At school, she was getting a different message.
“They taught us we have to rely on ourselves — who we want to be, who we want to become,” Sister Loretta told The Post. The communists told the students that God didn’t exist but was something imagined by old people.
“I was divided. I think this strengthened my faith,” she said. “I questioned many times and I looked many times to my parents and other people. If God doesn’t exist, why are (the communists) so afraid of God? Why?”
While they were allowed to go to Mass, meetings were not permitted. Retreats and other gatherings took place under the guise of hiking or camping. It was during these events that she got to know priests and seminarians and the Daughters of St. Francis of Assisi.
Accepting that she might have a vocation to consecrated life didn’t come easily for Sister Loretta, however.
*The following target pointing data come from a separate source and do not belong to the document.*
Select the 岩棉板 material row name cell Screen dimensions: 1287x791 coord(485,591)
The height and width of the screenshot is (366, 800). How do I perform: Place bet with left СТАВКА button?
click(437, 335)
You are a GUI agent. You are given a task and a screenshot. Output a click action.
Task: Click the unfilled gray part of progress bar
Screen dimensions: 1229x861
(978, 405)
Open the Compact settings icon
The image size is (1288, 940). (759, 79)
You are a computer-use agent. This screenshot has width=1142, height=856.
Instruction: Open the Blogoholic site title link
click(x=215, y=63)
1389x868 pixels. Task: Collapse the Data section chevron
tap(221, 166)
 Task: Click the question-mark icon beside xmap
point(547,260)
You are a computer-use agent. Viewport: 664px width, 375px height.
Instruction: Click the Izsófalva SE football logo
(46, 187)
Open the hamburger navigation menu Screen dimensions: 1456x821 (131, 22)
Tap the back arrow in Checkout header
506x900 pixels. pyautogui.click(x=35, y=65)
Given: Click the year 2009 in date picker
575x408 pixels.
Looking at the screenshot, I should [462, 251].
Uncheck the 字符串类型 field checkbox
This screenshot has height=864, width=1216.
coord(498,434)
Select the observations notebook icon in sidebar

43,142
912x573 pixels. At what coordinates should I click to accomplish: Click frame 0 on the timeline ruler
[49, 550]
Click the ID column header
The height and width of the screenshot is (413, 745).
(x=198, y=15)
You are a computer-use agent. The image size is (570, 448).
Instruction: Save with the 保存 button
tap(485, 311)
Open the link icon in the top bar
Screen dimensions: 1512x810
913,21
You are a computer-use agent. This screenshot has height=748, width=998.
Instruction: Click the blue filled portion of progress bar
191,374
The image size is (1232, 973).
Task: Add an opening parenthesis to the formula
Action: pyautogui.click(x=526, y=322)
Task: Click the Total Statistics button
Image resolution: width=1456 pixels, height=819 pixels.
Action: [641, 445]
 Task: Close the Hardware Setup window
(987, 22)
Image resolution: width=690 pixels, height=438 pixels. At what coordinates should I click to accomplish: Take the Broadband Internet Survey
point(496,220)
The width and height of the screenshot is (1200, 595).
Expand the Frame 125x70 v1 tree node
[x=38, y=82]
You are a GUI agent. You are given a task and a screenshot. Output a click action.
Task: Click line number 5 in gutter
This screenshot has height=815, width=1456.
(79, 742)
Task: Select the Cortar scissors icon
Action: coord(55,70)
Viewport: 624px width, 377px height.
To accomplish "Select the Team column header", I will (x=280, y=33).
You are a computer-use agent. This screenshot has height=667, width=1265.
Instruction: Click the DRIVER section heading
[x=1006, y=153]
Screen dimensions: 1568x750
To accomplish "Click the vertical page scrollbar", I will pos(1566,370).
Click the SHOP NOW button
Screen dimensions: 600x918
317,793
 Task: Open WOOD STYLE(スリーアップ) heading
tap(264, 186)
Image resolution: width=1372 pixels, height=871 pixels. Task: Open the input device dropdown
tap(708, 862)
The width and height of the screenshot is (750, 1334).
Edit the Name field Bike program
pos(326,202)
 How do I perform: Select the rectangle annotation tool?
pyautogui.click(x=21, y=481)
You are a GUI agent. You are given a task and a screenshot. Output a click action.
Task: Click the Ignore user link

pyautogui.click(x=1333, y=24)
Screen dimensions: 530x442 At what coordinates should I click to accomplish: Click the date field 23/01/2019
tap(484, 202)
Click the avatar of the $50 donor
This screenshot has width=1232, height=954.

“I wanted to serve as a lay person,” she said. “I wanted to have my money. I wanted to have my freedom.”
Trained as a lab technician, she had a good job in Bratislava, Slovakia’s capital city. She remained involved with the underground church and credits the people she met with opening her heart and helping her to accept what God wanted for her life.
After spending hours in prayer and seeking the intercession of the Blessed Virgin Mary, Sister Loretta followed the Holy Spirit’s nudge: “Why don’t you try?”
“I was not thinking if I wanted to be a teacher or if I wanted to be a nurse. God showed me the religious people around me. God put me into the religious order I should go to,” she said. “If we want to do what God wants, we are giving everything — ‘OK, God. I am here. Tell me what I should do.'”
Sister Loretta entered the Daughters of St. Francis of Assisi on Oct. 7, 1987. First vows followed on Aug. 15, 1990, and she professed perpetual vows four years later.
She worked as a lab technician in the biochemistry and hematology department of the congregation’s hospital in Slovakia for about 15 years before coming to the United States on Aug. 1, 2001. Knowing only one sentence in English — “I do not speak English” — she learned on the job at St. Joseph’s Home of Lacon.
After seven years, Sister Loretta was sent to the congregation’s St. Francis Hospital (now St. John’s St. Francis Hospital) in Mountain View, Mo. She worked in pastoral ministry and medical records for three years before returning to Lacon as provincial superior at the end of April.
Sister Loretta will serve as the provincial superior for the next three years, but isn’t looking beyond that. She has learned that letting go and asking God what his will is can make life “so much easier.”
“God knows what is good for us,” she said.